Author(s): Martin Garner
This week, Evrythng, which offers a cloud platform for the Internet of things, and packaging materials company, Avery Dennison Retail Branding and Information Solutions (RBIS), announced that they are working together. Over the next three years they will give a minimum of 10 billion clothing and footwear products a digital identity during the manufacturing process. This is the largest ever Internet of things deal by volume. I caught up with Evrythng CEO, Niall Murphy, to hear more about it.
As we move into the Internet of things, physical products will have a digital identity – a presence on the Web, which can hold data from and about the individual products in question. Although Evrythng is a start-up with just 50 people, it aims to provide that identity for enormous numbers of products, and to enable secure access to the data through APIs so that a broader range of players can use it in their processes and apps.
Evrythng has worked on several projects with various brands as they experiment with connecting their products, and scale up the programmes. These projects have been as diverse as Johnnie Walker whisky bottles, whose labels change once the bottle is opened; software development kits for chipset manufacturers so they can build digital identities into electronics and appliances; integration with Google's Nest cloud, Samsung's SmartThings smart home system, and Aurora's Gooee smart lighting ecosystem.
When it comes to clothing and footwear, Evrythng and Avery Dennison RBIS describe the benefits of having a digital identity and easy ways of connecting to it as giving consumers better data about the product, its history and how to recycle it; an easy way to link to loyalty schemes and to reorder the product; protection against counterfeiting and fraudulent returns by users; and the ability to link the product to more personalised recommendations from the retailer or manufacturer.
As the concept of connected products grows it's clear that a digital identity will need to be created as part of the manufacturing process, rather than retro-fitted in the supply chain, to make it more economical. That's one of the main purposes of the deal between Evrythng and Avery Dennison RBIS.
Avery Dennison RBIS is one of the largest suppliers of labels, tags and packaging – making tens of billions of labels per year, for example.

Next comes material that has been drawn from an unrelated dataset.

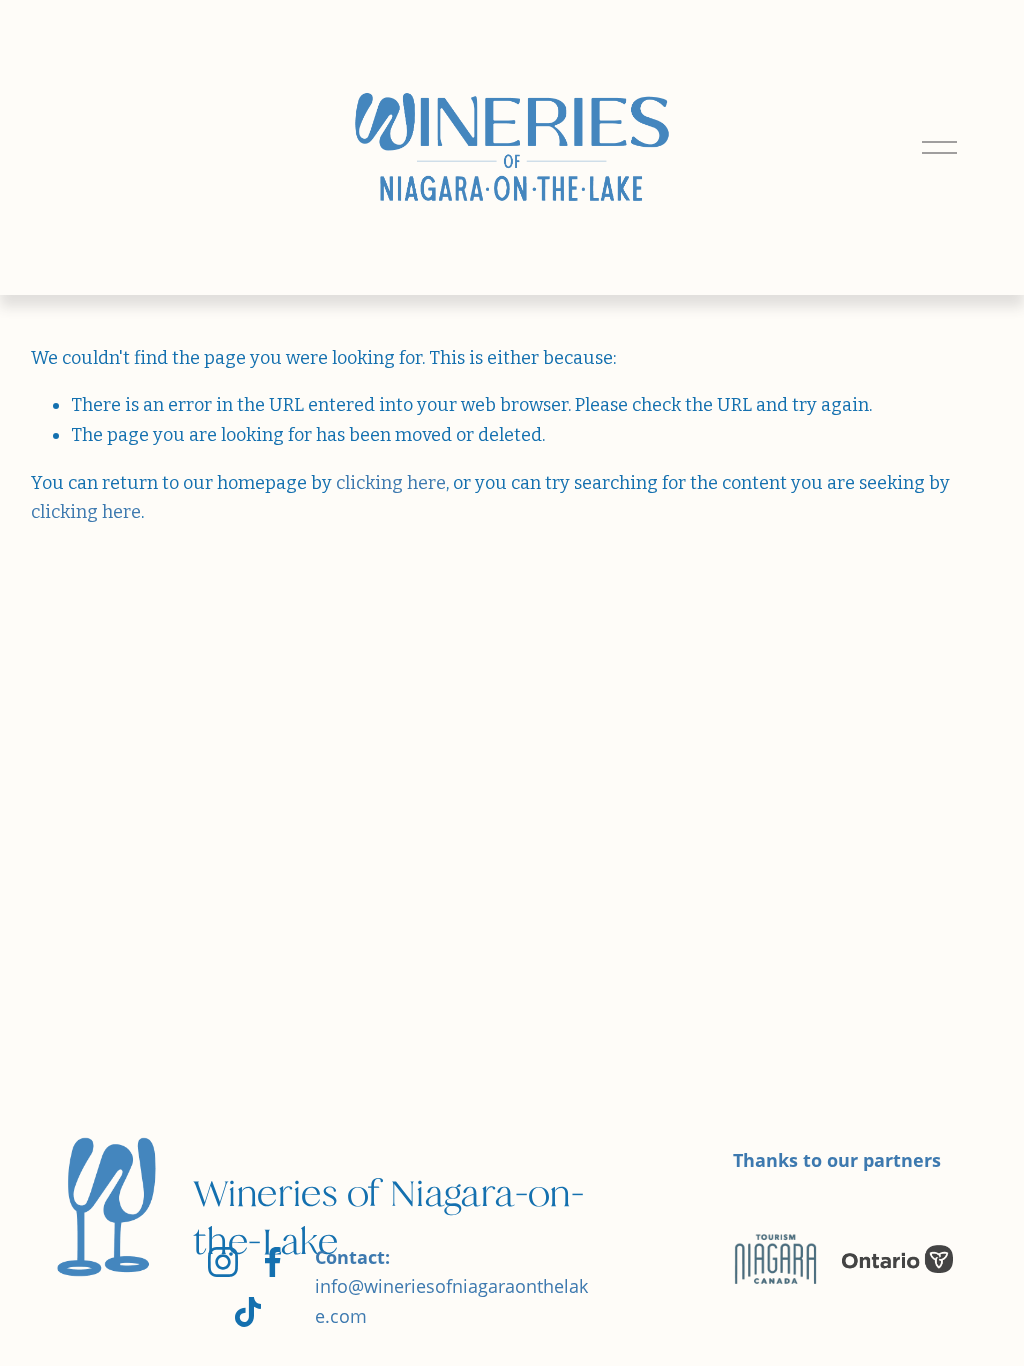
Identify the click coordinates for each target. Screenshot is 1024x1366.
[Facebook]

Working with Evrythng in clothing and footwear, it will now have the digital identity of each item as a default option in the labels. This will appear in the form of a QR code, an RFID tag or an NFC tag.

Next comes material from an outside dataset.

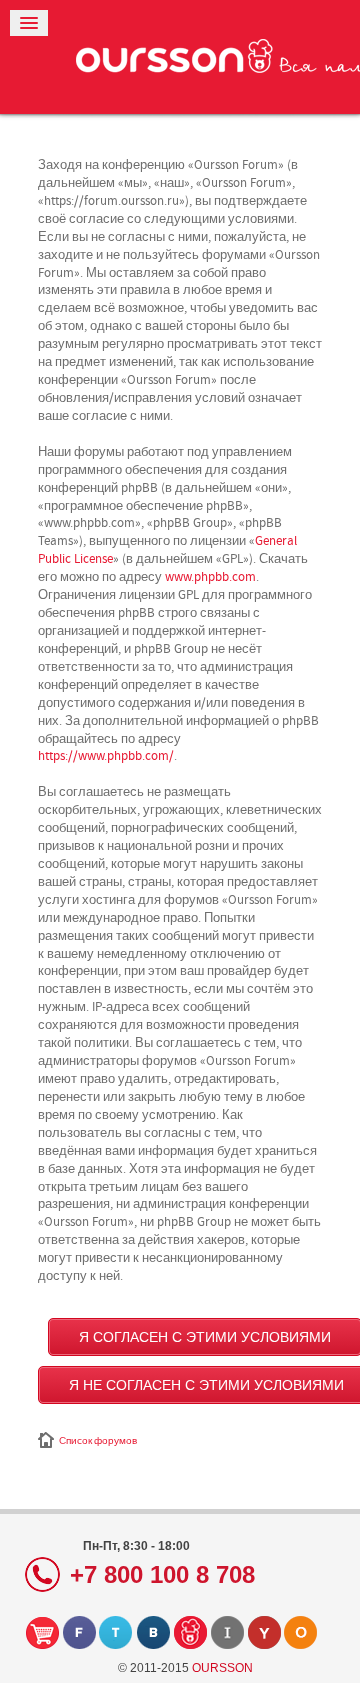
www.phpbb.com (210, 577)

Initially QR codes will dominate because of their lower cost, but the economics of NFC are improving rapidly thanks to printed electronics, and we expect the number of NFC labels to rise substantially over the next few years. There are benefits to using a radio system (either NFC or RFID) for better inventory management in stores — a key area other companies are working on, including Telefonica and Intel, which has been collaborating with Levi Strauss.
Avery Dennison RBIS may also run some of its services for manufacturers on top of Evrythng's cloud platform to provide tracking and certification, for example. These will run in a special service layer, branded the Janela Smart Products Platform. In addition to these services, manufacturers can access the full product identity in Evrythng's cloud service and could offer secure APIs to other parties such as retailers and marketing companies.

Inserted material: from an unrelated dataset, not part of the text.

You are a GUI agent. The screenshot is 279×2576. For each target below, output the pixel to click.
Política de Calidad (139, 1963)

One of the big issues in the Internet of things is privacy, given the large volume of data becoming available from a wide range of connected things. In the case of the deal between Evrythng and Avery Dennison RBIS the data being held on the platform is all about the products rather than their users, whose data lives on manufacturers' or retailers' other systems.
This deal is a big step for Evrythng. Not so much for the cloud platform itself — which is already running hundreds of millions of product identities and was designed to scale up quickly — but more for the need to work with a much broader range of players in the clothing and footwear industries. This will mean expanding the number of people who run the engagement with those players, and also the number of engineers to integrate the Janela platform with manufacturers' in-house systems.